# One tøp song
2022-05-08
I'm a die-hard fan of twenty øne piløts (did you know they're a two piece
band?) You can see this from the fact that I take the trouble to stylize
the band name with ø's, even in its acronym, tøp. Therefore, you wouldn't
expect neutrality from this blogpost.
The band and its members, Tyler Joseph and Josh Dun, are known for
a Grammy and two all-gold records on RIAA, but to me they're irrelevant
(the awards, not the members). I like the vibe of their songs and
especially the lyrics. For example, take a look at the insightful final
lines from _Pet Cheetah_ (Trench) that build up to a pumping crescendo:
> Pet cheetah, cheetah
> Pet cheetah, cheetah
> Pet cheetah, cheetah
> Pet cheetah, cheetah
> Pet cheetah, cheetah
> Pet cheetah, cheetah
> Pet cheetah, cheetah
> Pet cheetah, cheetah
> Pet cheetah, cheetah
> Pet cheetah, cheetah
> Pet cheetah, cheetah
> Pet cheetah, cheetah
> Pet cheetah, cheetah
> Pet cheetah, cheetah
> Pet cheetah, cheetah
> Pet cheetah, cheetah
Whatever you say, I think it's a one-of-a-kind song that discusses making
music for a fanbase (yes they make a lot of meta songs like this). The
lines above are simple, but unique as well. Among all tøp songs, this is
the only one that features the word "pet", and also "cheetah", just like
how _Nico And The Niners_ is the only one with "Nico" and "Niners". Wait,
that's not right, because "Nico" appears earlier in the album, in the
second verse of _Morph_.
This brought me into thinking: How many words are there that appear in
only one twenty øne piløts song? And to pay off my efforts, can I turn
this into a fun game for other tøp fans to play?

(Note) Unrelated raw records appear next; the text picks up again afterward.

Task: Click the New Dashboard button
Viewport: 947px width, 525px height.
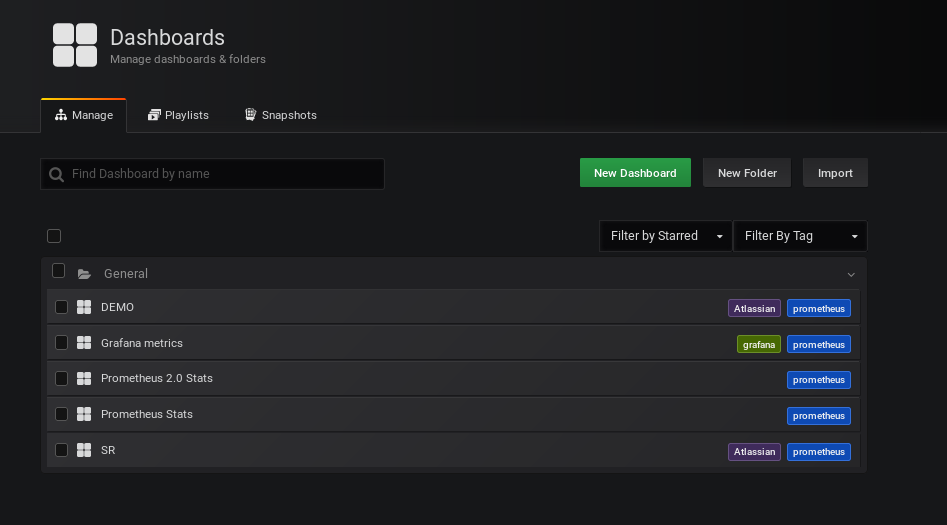Action: point(635,173)
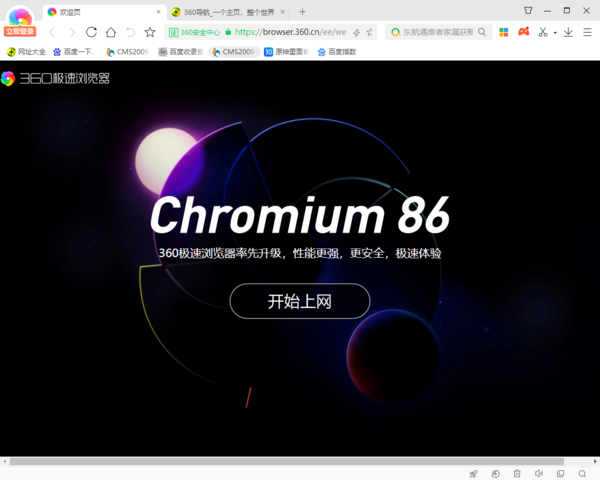600x480 pixels.
Task: Open the hamburger main menu
Action: [587, 32]
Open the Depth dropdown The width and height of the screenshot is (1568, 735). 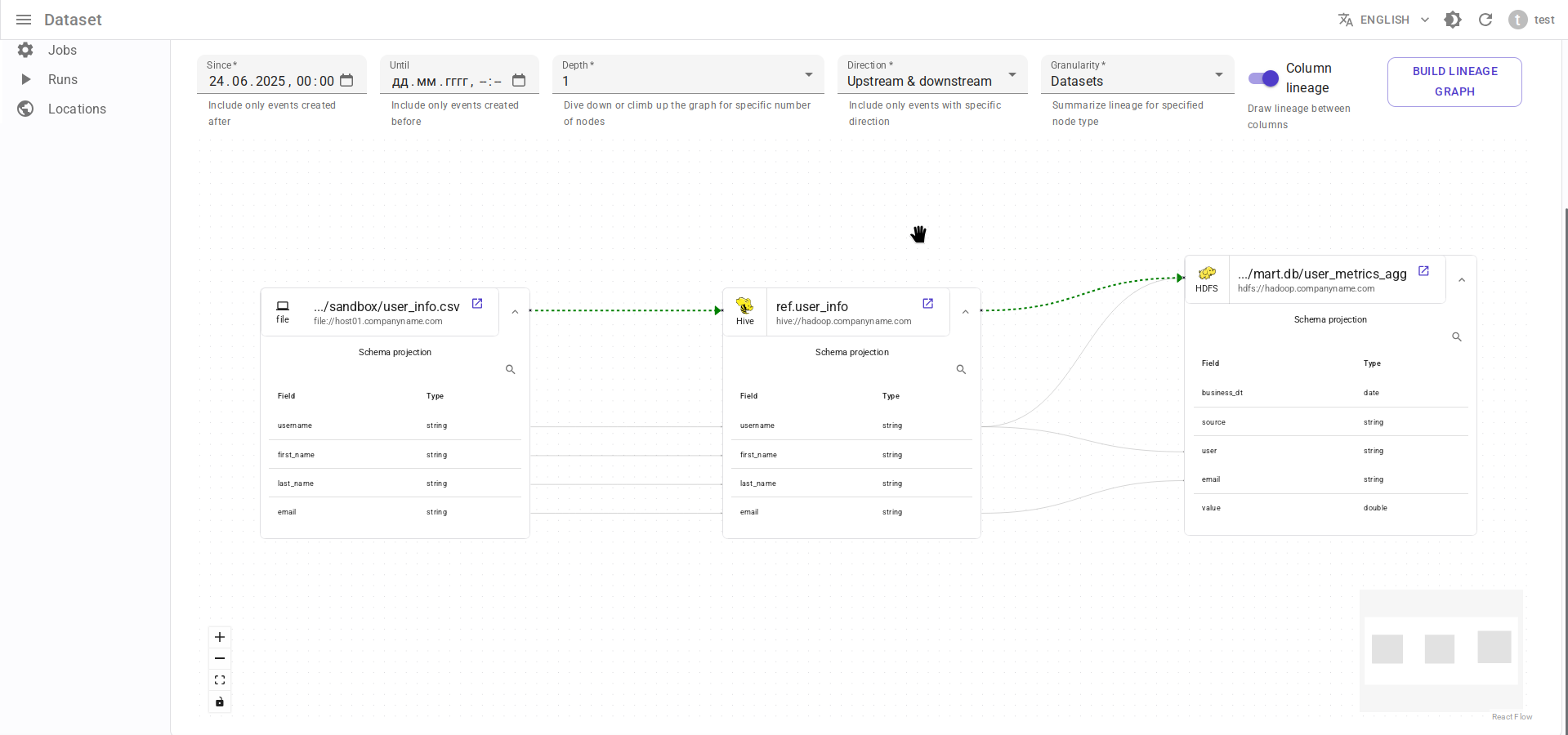687,75
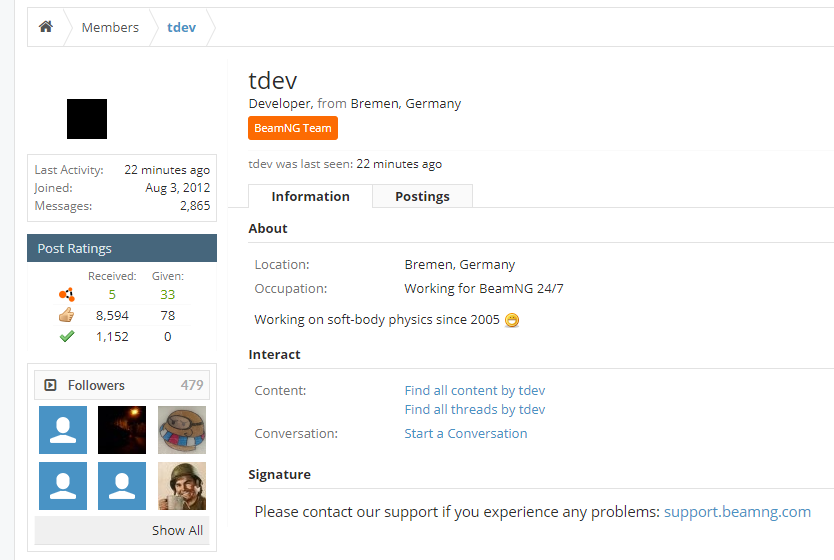Click the BeamNG Team orange badge
This screenshot has width=834, height=560.
coord(293,128)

For the impatient, you may skip all the procedures and technicality. Go
ahead and check out the [results](#results). Everyone else, please take
your time on your ride.
## Step 1: Download the lyrics
This isn't as easy as it seemed, nor is it too hard. The lyric provider is
azlyrics.com, because it works without JavaScript and serves
machine-readable HTML. So I went ahead and curl'd a random page.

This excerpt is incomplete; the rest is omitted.